One of the things I’ve discovered is that when I can’t sleep I’ll hop up… sometimes REALLY early and head over and shoot basketball at the Y. I figure if I’m awake, why not do something I like and that is healthy for me.
Which is exactly where you could find me almost every morning for the past few days. Hooping. Working up a good sweat before most of the world wakes up. It’s quiet, I’m typically alone. And tears tend to blend in when you’re sweating a lot. It’s all liquid pouring out of your body, right. And frankly, I don’t think people can tell I’m crying when I’m raining three’s down from the sky.
But today, on my drive home a song came on that overwhelmed me. It was Luther Vandross’ “A House is Not a Home.” https://www.youtube.com/watch?v=_z7D-h5rcaM&list=RD_z7D-h5rcaM&start_radio=1
And (for obvious reasons) it tipped me into uncontrollable sobbing.
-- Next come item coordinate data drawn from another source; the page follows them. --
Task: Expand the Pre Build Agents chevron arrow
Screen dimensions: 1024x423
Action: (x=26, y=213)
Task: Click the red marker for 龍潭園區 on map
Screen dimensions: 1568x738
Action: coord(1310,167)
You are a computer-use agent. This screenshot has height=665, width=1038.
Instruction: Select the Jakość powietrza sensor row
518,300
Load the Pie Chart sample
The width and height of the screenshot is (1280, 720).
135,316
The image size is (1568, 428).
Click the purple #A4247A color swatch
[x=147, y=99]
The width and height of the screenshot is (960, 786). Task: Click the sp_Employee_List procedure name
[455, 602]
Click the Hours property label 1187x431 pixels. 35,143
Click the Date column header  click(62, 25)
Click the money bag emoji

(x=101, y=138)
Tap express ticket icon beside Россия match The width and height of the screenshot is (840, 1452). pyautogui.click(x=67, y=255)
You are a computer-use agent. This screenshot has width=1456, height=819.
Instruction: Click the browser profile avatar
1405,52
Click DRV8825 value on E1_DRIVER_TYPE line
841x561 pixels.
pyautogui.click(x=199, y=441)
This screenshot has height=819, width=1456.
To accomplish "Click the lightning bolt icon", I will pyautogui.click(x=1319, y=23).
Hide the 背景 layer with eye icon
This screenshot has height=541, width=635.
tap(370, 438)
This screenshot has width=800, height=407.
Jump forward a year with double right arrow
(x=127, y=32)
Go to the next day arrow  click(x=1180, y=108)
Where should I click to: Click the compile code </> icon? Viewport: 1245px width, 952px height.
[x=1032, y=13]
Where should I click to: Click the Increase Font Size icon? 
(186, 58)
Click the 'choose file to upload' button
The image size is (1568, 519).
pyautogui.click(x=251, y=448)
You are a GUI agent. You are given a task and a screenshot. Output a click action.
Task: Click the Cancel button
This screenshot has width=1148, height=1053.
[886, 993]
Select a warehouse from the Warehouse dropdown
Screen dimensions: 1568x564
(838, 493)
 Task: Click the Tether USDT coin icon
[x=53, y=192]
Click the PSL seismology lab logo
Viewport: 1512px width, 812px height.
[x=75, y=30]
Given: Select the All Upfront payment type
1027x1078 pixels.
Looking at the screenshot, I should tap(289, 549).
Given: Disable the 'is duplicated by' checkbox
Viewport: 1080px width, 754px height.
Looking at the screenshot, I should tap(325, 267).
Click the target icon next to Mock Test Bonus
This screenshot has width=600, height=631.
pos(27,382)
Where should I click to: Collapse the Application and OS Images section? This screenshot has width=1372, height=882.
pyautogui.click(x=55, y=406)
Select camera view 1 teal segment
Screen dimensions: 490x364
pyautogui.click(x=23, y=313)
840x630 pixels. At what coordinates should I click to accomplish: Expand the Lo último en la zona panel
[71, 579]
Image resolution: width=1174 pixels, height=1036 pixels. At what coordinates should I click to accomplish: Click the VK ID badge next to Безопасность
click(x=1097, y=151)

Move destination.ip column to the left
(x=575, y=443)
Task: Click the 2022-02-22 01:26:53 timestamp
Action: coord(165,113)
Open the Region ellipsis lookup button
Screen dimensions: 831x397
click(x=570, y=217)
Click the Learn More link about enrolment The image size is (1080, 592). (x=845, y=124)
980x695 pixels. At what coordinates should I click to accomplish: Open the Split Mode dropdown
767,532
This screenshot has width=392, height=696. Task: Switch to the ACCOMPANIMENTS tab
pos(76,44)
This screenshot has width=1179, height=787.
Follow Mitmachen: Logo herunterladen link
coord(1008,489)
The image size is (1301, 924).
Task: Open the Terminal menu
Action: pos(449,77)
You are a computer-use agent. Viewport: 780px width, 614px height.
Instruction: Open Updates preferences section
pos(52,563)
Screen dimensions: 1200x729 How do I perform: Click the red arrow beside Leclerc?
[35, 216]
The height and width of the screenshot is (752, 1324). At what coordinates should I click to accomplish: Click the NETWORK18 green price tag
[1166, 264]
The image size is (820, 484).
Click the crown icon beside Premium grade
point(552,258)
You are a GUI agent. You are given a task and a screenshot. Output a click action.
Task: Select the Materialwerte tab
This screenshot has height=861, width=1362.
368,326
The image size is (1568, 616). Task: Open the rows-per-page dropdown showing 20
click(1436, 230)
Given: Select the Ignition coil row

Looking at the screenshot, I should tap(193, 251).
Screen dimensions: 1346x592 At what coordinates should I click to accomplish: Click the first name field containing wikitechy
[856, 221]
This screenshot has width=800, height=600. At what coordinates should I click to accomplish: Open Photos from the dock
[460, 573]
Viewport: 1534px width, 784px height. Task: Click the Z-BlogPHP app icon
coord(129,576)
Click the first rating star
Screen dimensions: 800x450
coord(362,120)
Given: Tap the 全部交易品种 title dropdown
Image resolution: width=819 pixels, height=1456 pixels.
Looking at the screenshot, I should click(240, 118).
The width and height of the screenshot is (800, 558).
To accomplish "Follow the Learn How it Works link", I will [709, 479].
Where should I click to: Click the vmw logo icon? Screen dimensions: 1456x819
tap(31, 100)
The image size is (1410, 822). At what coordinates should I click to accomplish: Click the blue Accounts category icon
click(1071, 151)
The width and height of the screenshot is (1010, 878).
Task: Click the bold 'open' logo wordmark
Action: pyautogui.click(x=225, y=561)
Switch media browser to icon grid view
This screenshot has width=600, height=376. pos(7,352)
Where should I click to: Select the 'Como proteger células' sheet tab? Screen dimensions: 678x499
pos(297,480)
So much so that I later found myself at home, still overwhelmed, washing dishes with swollen, tear-filled eyes.
And that’s what got me caught. As Ricky (my #4 son) rolled in at about 7am and surprised me with a happy, “Good Morning, Dad.” Too late to “dry up” I turned away so he couldn’t see my face and with a broken voice replied, “Good Morning, Ricky.”
Immediately… and without hesitation Ricky knew.
He walked closer, grabbed my shoulder and turned me towards him and looked into my eyes. “Are you okay, Dad?”
“I’ll be okay.” I replied.
Then, with every bit of his 6′-2″ 230 pound, strong-as-an-ox body he wrapped me in his arms and pulled me close. Initially, I resisted. “I’m soaking wet with sweat.” I warned. “I don’t care.” He replied… as he embraced me tightly.
I relented and hugged him back.
Then. Nothing. Quietness… calmness… comfort.
As Ricky pulled away I said, “Thanks, Ricky. I needed that. You’re the best.” He replied with…
“I need to go to work. But I REALLY need to go change my clothes, first. Now I’M WET!” As he smiled from ear to ear.
“I’ll be checking in on you later today. Is that okay?” He mentioned as he turned to go change.
“Sure is. Thanks again, Ricky. You’re the best.”
So yeah… I got caught. And it was… kinda beautiful.